=== Available data ===
_ _ _ _ _ _ _

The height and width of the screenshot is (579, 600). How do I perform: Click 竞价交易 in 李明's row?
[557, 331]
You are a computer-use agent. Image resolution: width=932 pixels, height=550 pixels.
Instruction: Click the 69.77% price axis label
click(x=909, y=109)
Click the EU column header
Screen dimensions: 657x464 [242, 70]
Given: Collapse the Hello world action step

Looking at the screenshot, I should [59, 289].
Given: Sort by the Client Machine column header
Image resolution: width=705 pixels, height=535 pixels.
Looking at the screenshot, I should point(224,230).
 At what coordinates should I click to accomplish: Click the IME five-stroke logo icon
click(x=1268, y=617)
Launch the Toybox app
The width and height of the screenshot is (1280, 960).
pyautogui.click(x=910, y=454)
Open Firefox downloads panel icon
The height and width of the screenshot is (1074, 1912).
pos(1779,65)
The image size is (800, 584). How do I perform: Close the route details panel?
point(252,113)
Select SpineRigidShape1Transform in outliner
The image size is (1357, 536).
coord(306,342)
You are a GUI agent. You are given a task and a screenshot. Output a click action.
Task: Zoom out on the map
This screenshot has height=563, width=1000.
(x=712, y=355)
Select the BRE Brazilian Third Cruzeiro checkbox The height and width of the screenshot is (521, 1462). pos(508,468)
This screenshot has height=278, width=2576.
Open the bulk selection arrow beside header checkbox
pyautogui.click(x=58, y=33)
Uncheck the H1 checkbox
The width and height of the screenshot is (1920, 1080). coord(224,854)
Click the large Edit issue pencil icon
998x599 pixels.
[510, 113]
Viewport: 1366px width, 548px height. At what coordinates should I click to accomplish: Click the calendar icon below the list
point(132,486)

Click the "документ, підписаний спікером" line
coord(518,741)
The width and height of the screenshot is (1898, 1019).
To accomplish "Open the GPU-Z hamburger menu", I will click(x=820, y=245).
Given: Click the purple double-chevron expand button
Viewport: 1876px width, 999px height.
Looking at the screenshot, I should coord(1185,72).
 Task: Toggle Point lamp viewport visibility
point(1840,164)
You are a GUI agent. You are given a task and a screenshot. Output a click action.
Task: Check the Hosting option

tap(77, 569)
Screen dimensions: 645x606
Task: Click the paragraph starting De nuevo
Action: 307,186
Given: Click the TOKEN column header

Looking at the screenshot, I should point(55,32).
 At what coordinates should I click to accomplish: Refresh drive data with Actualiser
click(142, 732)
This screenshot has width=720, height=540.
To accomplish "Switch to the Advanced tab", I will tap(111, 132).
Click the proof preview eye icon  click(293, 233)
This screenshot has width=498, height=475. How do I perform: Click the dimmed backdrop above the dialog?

_ _ _ _ _ _ _

=== How to complete this task ===
Make sure that every entry above is copied out exactly as it stands.

=== Response to the task ===
The height and width of the screenshot is (579, 600). How do I perform: Click 竞价交易 in 李明's row?
[557, 331]
You are a computer-use agent. Image resolution: width=932 pixels, height=550 pixels.
Instruction: Click the 69.77% price axis label
click(x=909, y=109)
Click the EU column header
Screen dimensions: 657x464 [242, 70]
Given: Collapse the Hello world action step

Looking at the screenshot, I should [59, 289].
Given: Sort by the Client Machine column header
Image resolution: width=705 pixels, height=535 pixels.
Looking at the screenshot, I should point(224,230).
 At what coordinates should I click to accomplish: Click the IME five-stroke logo icon
click(x=1268, y=617)
Launch the Toybox app
The width and height of the screenshot is (1280, 960).
pyautogui.click(x=910, y=454)
Open Firefox downloads panel icon
The height and width of the screenshot is (1074, 1912).
pos(1779,65)
The image size is (800, 584). How do I perform: Close the route details panel?
point(252,113)
Select SpineRigidShape1Transform in outliner
The image size is (1357, 536).
coord(306,342)
You are a GUI agent. You are given a task and a screenshot. Output a click action.
Task: Zoom out on the map
This screenshot has height=563, width=1000.
(x=712, y=355)
Select the BRE Brazilian Third Cruzeiro checkbox The height and width of the screenshot is (521, 1462). pos(508,468)
This screenshot has height=278, width=2576.
Open the bulk selection arrow beside header checkbox
pyautogui.click(x=58, y=33)
Uncheck the H1 checkbox
The width and height of the screenshot is (1920, 1080). coord(224,854)
Click the large Edit issue pencil icon
998x599 pixels.
[510, 113]
Viewport: 1366px width, 548px height. At what coordinates should I click to accomplish: Click the calendar icon below the list
point(132,486)

Click the "документ, підписаний спікером" line
coord(518,741)
The width and height of the screenshot is (1898, 1019).
To accomplish "Open the GPU-Z hamburger menu", I will click(x=820, y=245).
Given: Click the purple double-chevron expand button
Viewport: 1876px width, 999px height.
Looking at the screenshot, I should coord(1185,72).
 Task: Toggle Point lamp viewport visibility
point(1840,164)
You are a GUI agent. You are given a task and a screenshot. Output a click action.
Task: Check the Hosting option

tap(77, 569)
Screen dimensions: 645x606
Task: Click the paragraph starting De nuevo
Action: 307,186
Given: Click the TOKEN column header

Looking at the screenshot, I should point(55,32).
 At what coordinates should I click to accomplish: Refresh drive data with Actualiser
click(142, 732)
This screenshot has width=720, height=540.
To accomplish "Switch to the Advanced tab", I will tap(111, 132).
Click the proof preview eye icon  click(293, 233)
This screenshot has width=498, height=475. How do I perform: Click the dimmed backdrop above the dialog?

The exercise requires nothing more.